1-8. 告げられる崩壊の予兆

 ダンジョンと化した地下共同墓地カタコム


 自然の洞窟を利用した造りになっており、全3階層の墓地が全てダンジョンとなっている。迷路のようにも、所々ほつれて切れている網のようにも広がっている墓地は、無造作に放られた何かの骨やら人骨やらもあれば、墓らしい墓、名前を刻んで骨や死体を埋めているような様子も見られ、人間が辿ってきた歴史も垣間見えるような長く利用されていた。
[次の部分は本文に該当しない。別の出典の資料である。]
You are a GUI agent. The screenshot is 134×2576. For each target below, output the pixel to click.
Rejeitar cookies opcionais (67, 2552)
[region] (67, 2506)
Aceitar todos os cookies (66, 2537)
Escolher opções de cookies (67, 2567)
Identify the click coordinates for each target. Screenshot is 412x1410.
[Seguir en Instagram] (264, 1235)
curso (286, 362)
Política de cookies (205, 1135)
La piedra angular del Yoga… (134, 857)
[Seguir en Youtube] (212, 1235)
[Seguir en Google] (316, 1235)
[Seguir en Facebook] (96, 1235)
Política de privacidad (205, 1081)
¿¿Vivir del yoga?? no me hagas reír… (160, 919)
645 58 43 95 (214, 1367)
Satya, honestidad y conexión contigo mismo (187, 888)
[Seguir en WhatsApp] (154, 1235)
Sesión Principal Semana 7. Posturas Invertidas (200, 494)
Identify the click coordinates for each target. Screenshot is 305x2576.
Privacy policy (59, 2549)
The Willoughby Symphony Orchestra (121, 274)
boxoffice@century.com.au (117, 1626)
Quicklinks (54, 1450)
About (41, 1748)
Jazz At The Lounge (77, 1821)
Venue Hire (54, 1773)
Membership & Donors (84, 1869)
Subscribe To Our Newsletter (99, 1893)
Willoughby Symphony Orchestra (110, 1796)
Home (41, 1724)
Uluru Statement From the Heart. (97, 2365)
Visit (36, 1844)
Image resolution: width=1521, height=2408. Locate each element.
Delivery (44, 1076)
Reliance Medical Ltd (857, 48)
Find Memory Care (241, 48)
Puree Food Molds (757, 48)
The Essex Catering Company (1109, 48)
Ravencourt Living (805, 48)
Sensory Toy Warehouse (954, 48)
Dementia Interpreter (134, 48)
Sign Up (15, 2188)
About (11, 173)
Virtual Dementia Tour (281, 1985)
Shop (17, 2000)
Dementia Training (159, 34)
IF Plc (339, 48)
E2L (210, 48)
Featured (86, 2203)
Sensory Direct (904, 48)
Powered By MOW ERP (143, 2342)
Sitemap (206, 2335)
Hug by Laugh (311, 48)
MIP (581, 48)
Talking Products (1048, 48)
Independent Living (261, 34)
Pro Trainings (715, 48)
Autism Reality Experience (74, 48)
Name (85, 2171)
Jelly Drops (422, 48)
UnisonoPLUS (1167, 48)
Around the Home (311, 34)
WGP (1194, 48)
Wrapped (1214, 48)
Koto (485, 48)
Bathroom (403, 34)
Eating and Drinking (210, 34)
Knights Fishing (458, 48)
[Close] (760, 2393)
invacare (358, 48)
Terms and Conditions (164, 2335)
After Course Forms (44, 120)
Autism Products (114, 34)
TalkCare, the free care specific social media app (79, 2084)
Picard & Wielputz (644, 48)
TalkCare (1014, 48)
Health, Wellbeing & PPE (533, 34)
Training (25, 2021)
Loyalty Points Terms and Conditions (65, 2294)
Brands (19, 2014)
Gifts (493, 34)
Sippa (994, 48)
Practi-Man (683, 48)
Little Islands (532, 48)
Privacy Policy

 今や一部の骨や腐った肉の付着した死体は、持ち主の浮かばれない魂の入れ物か、はたまた、邪悪なる意志の操り人形か、昼夜問わず動き続ける魔物となった。


「結構いるもんだな」


 自らを奮い立たせるかのようにガチャガチャと金属籠手ガントレットを鳴らしているリッドの視界には、動く人骨スケルトンや動く四足獣骨スケルトンハウンドの群れがいる。アンデッド系の魔物は実際の骨を使っている魔物もいれば、魔力で疑似的にそのような姿を取っている魔物もいるため、ここにある骨の分だけの魔物が現れるわけではない。


「GURURURURURU……」

「GURURURURURU……」

「GURURURURURU……」


「どこで鳴き声を出しているんだろうな」


 リッドは迫り来るスケルトンやスケルトンハウンドたちを相手に、隙間を縫うように俊敏な動きを見せつつ、クレアとウィノーを守るように大立ち回りを披露する。ただ骨格を崩しただけでは倒したことにならないため、骨の再生力が間に合わないほどにバキバキに折ったり、バラバラの粉々にしたりするか、もしくは、魔物の魔力を消費させ続けて維持できなくする必要がある。


 彼はスケルトンの骨を奪い取って、へし折ったり、殴りつけたり、投げつけたりと、傍から見るとやりたい放題で盛大に暴れ回っていた。魔物からすれば、いきなり自分の太い骨を奪われてそのまま自分に叩きつけられたり、頭蓋骨をむんずと掴まれて別の魔物に投げつけられたりするものだから、明確な意志があればたまったものではないと嘆いて伝えているだろう。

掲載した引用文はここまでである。